Graeme McDowell was something of a wet blanket. The first round of the U.S. Open at Pebble Beach had turned into a party, a free and easy birdie-fest, and here was McDowell grousing in the background, “Careful what you wish for … I think we’re going to see it, come the weekend. I don’t think level par wins this week.” McDowell won the previous U.S. Open at Pebble in 2010 when he made only one birdie in the final round and nobody broke par for the week. This time it was a celebration of scoring, and despite his flawless two-birdie 69, he was warning everyone that Pebble would strike back.
Even the mild-mannered Justin Rose, the 2013 U.S. Open champ, was a bit subdued despite taking the first-round lead with a six-under 65. This was, after all, the celebrated Pebble Beach and 39 players had broken the par of 71, and 27 of them shot in the 60s. There were 17 eagles, the record for any U.S. Open round. Rose had come to a dramatic moment at Pebble’s famed par-five 18th, as the daylight was softening. He had birdied 16 and 17 and now faced a 12-foot putt for a birdie that would give him a one-shot lead and also tie the U.S. Open record at Pebble, 65, set by Tiger Woods in his victory in 2000. The quietly resolute Rose rolled it home. His celebration was a reserved fist pump. “I wouldn’t say it was exhilarating,” Rose said, “because I feel like my mindset is, I am in a 72-hole tournament.”
Meaning it was only the first round. And players were getting birdies in bunches. Rose was just a shot ahead of three others at 66. Xander Schauffele got a near-miracle bounce off a rock at the left side of the ocean-hugging 18th, then put his approach to 12 feet and made the eagle. Louis Oosthuizen sank his wedge approach for an eagle at his second hole, the par-four 11th, and finished his round by holing out a bunker shot for birdie at his last, No. 9. And Aaron Wise bogeyed his first hole and made six birdies the rest of the way, and offered an assessment of the course: Soft greens, gentler rough and overall “just a little bit softer than what I would imagine a normal USGA event being.”

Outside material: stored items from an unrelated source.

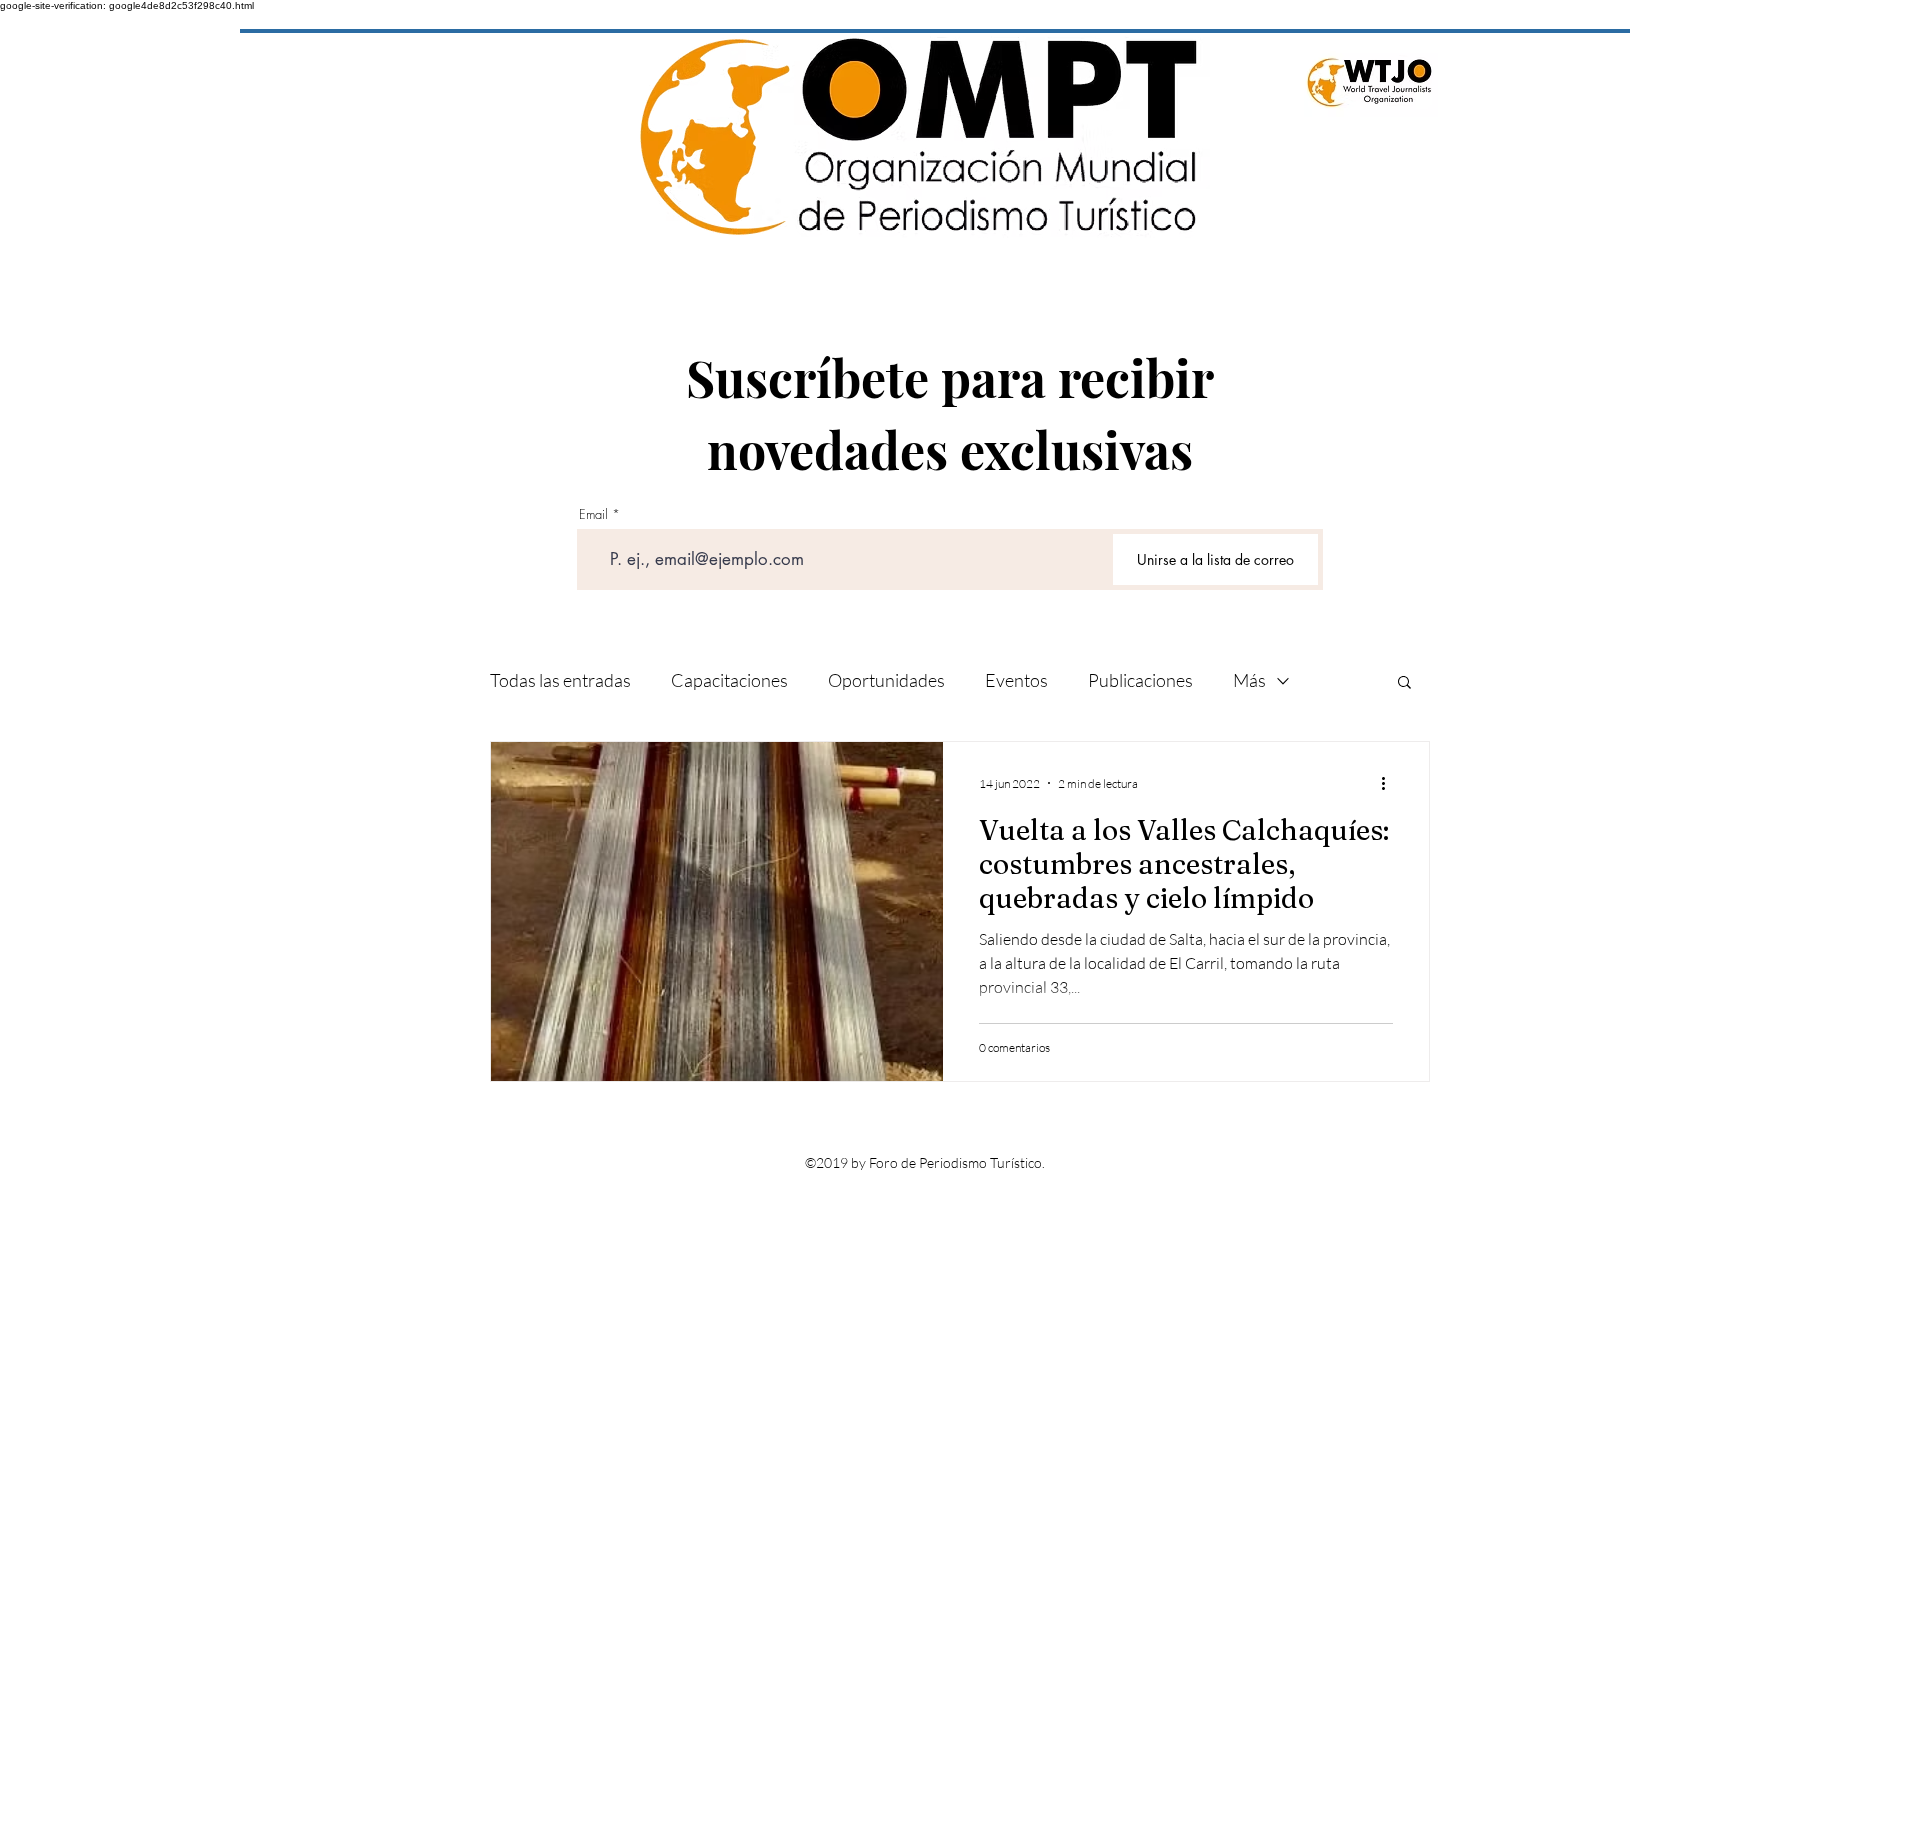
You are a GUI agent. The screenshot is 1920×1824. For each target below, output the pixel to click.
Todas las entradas (560, 680)
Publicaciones (1140, 680)
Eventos (1016, 680)
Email (593, 514)
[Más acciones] (1390, 783)
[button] (1404, 683)
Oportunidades (886, 680)
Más (1249, 680)
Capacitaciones (729, 680)
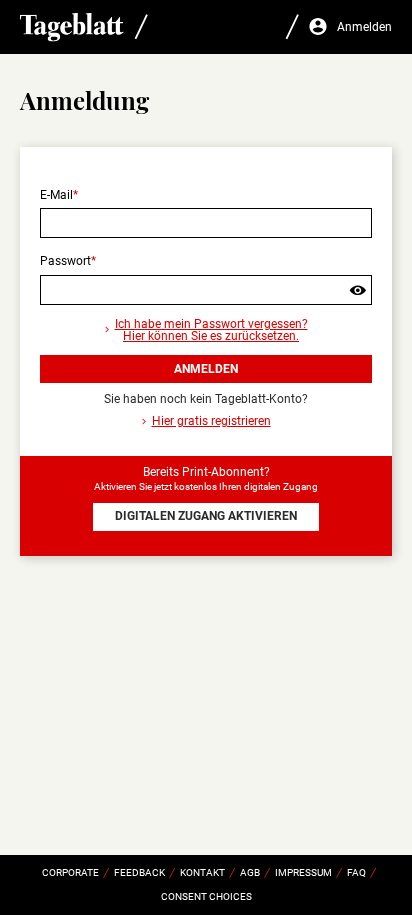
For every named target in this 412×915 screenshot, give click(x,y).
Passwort (65, 261)
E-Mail (56, 195)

The fans were marveling at the scoring, but their eyes were on two history-seekers — Tiger Woods and two-time defending champion Brooks Koepka. Woods was one win away from tying Sam Snead’s record of 82 career tour victories, and his career-reviving win in the Masters just two months earlier, his 15th major, left him three behind Jack Nicklaus’s record 18. And Woods opened his quest with one of the strangest cards of his career. From No. 4, he went birdie-double bogey-birdie-birdie and parred all the others for a one-under 70. Said Woods: “Pebble Beach — you have the first seven to get it going, and after that, it’s a fight.”

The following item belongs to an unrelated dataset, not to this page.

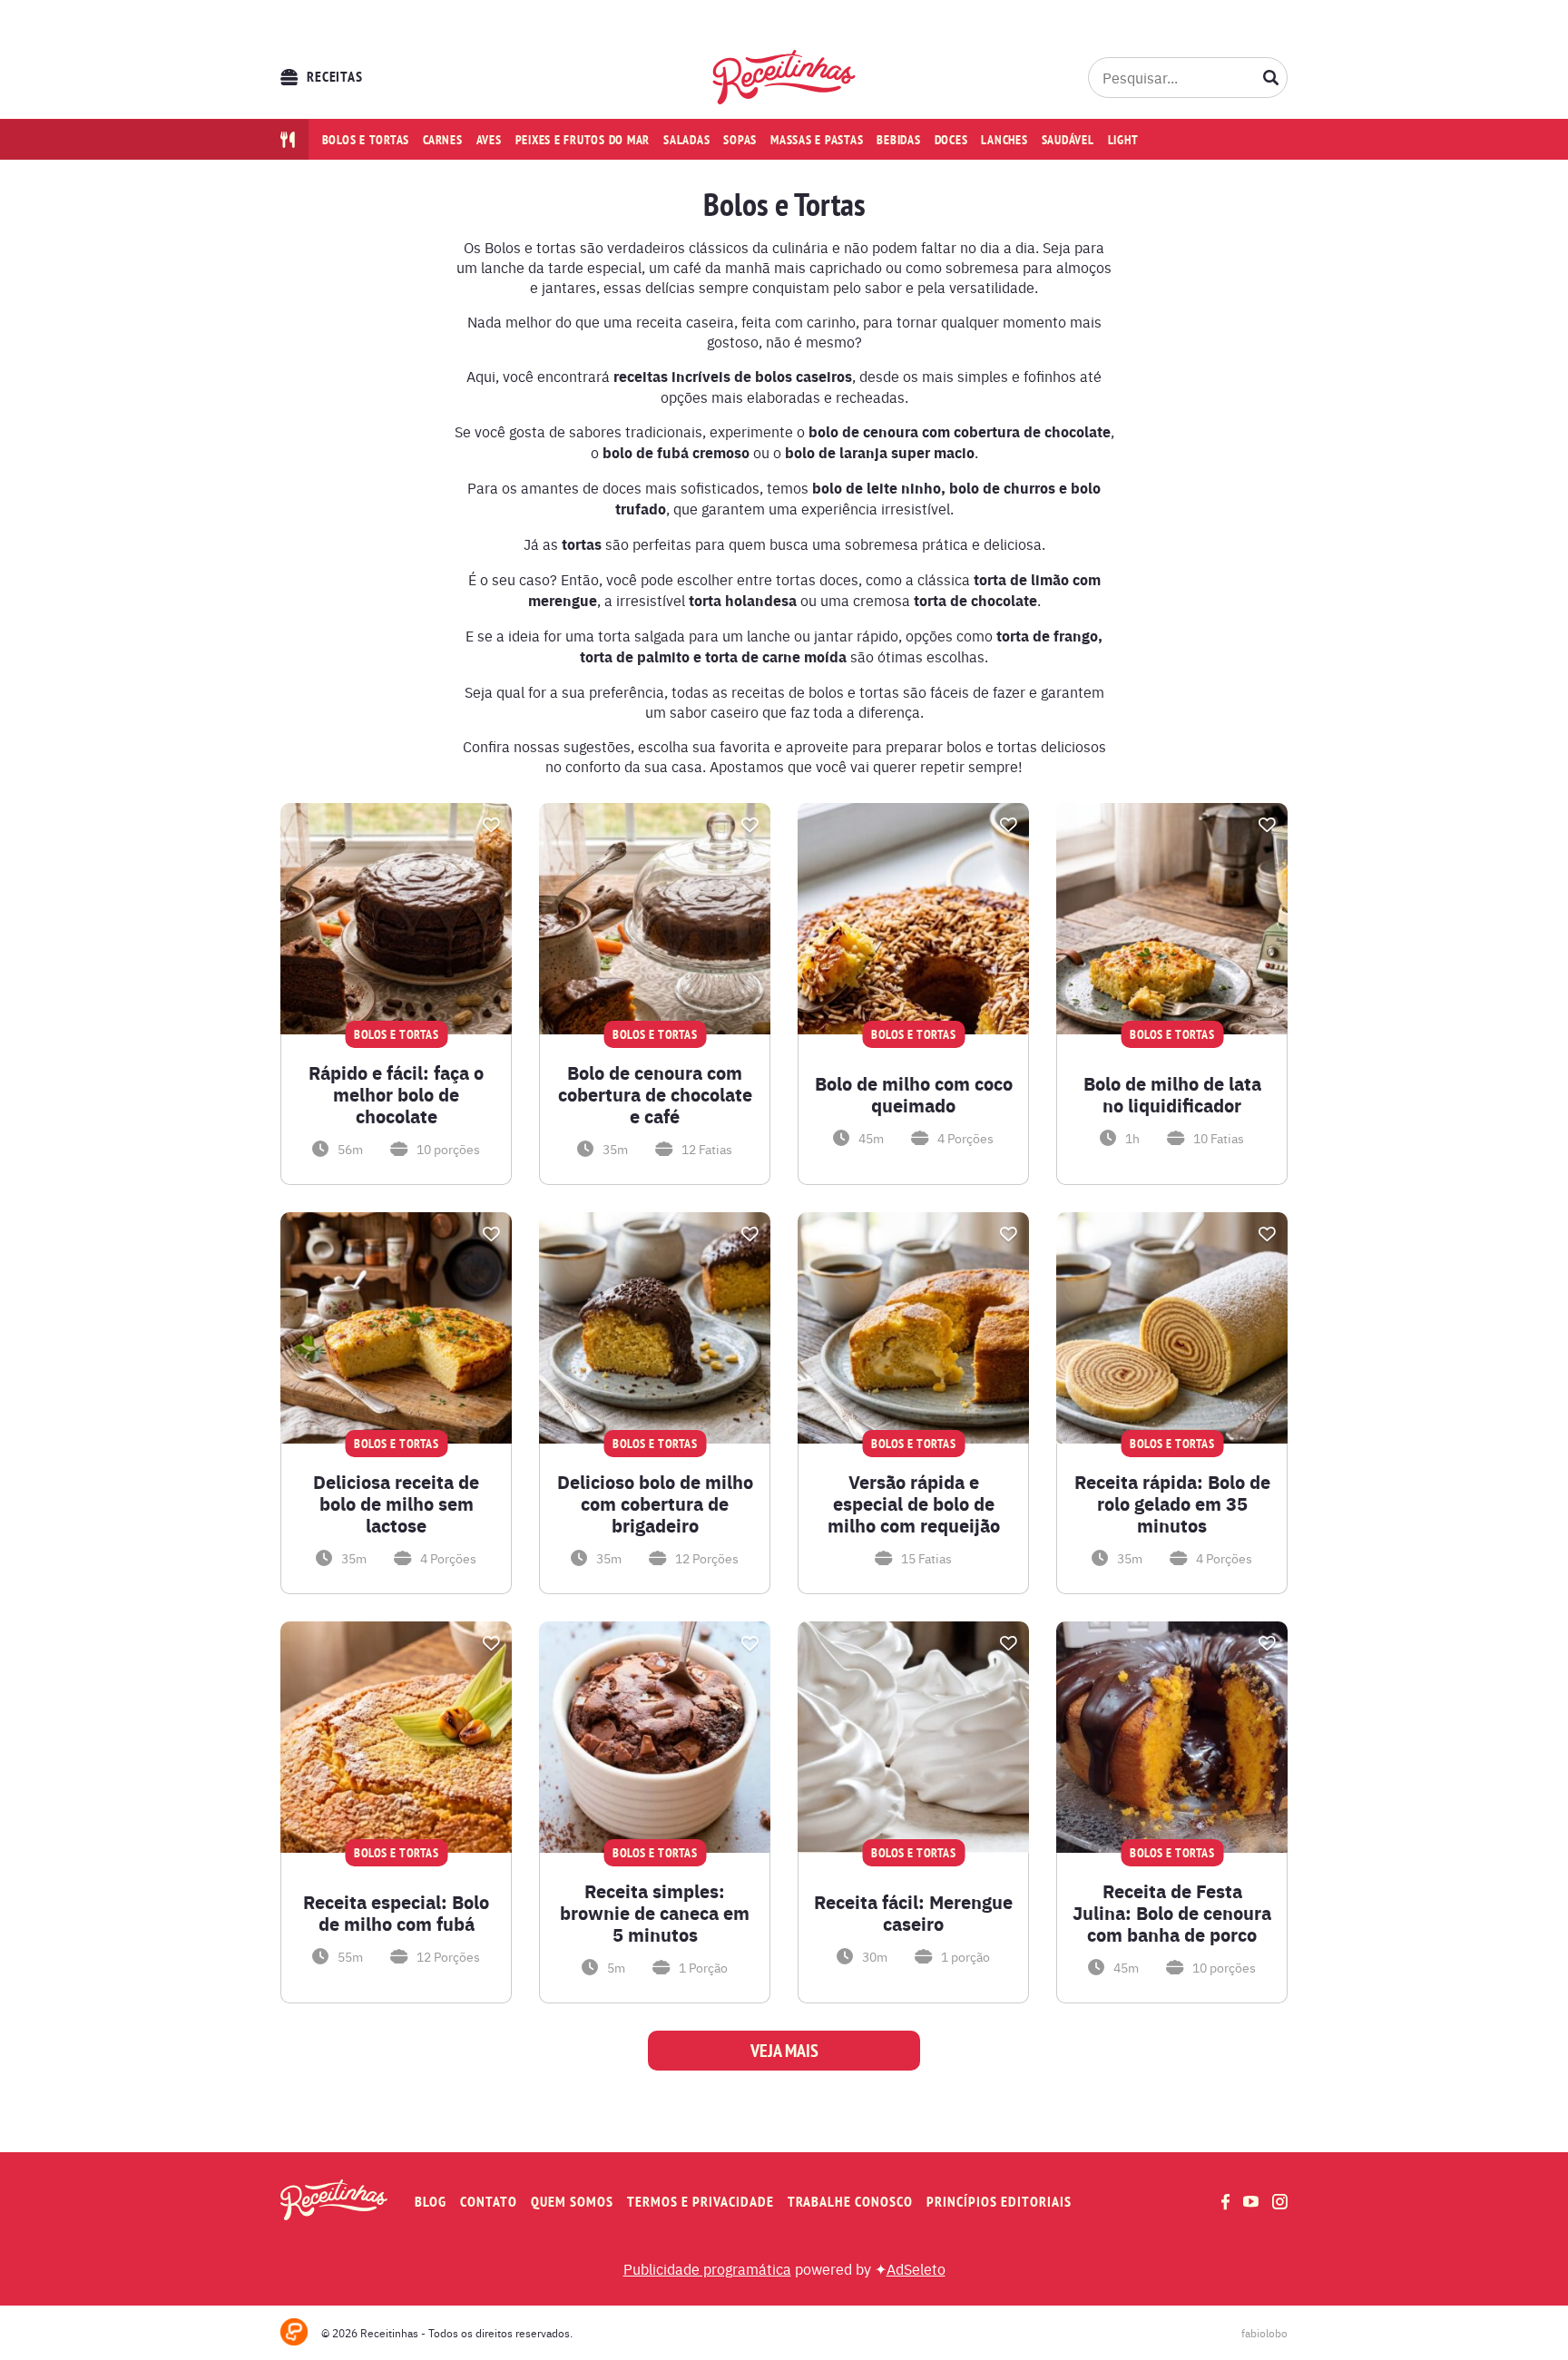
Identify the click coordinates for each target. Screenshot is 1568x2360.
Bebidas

Koepka was going after his third straight U.S. Open, and no one had won three straight since Willie Anderson in 1903-04-05. Koepka seemed zeroed in, with four birdies through No. 6, then stumbled much of the way home to a 69. “I’m actually quite pleased,” he said. “I don’t know how many fairways I hit from No. 8 on in — I didn’t hit many,” he said. “And didn’t hit many greens. I’m pretty pleased. I didn’t shoot myself out of it.”
The threats came, and they went. Scott Piercy, for one, when he went to five under in four holes from No. 2, with three birdies and an eagle at No. 6. Then a double bogey at the eighth cooled him. He shot 67. “Four under the first round of the U.S. Open,” Piercy said, “I’ll take that every time.”

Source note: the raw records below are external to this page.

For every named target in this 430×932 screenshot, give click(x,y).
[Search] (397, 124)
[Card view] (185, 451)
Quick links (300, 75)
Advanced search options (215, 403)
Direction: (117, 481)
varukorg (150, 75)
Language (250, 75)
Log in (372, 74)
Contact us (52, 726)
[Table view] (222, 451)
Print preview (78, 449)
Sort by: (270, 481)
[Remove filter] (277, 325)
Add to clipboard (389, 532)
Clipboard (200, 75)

Rory McIlroy, with a 68, had his first sub-70 round in a U.S. Open since he won at Congressional in 2011. “It’s a very soft start to a U.S. Open,” he said. “Which is a good thing.”
Under the circumstances, Gary Woodland had a rather unremarkable day. He birdied Nos. 4, 5, 6 and 8, bogeyed the ninth, and parred his way home for a three-under 68, in a pack tied for eighth.
The frolic in first round averaged 72.679, nearly 2.5 strokes lower than the first round in both the 2000 and 2010 U.S. Opens at Pebble Beach. And one golfer did not have a conventional day.
Denmark’s Lucas Bjerregaard, known for beating Tiger Woods in the WGC – Dell Match Play in March, was living his dream playing in the U.S. Open at Pebble Beach. He’d started at No. 10 in the first round and after three bogeys was three over coming to the 18th. He hit his first tee shot wide left into Stillwater Cove, hit his second there, too, then, overcorrecting, he hit his third wide right inland, out of bounds. He switched to his three wood, finally reached the green, and made an 11. Along the way, he hurled his driver over the cliff and into the ocean. He shot 80. Said Bjerregaard, “It’s a course where you have to limit your mistakes. You can’t afford to be making 11s.”
First-round leaders: Justin Rose 65, Rickie Fowler 66, Louis Oosthuizen 66, Xander Schauffele 66, Aaron Wise 66, Nate Lashley 67, Scott Piercy 67.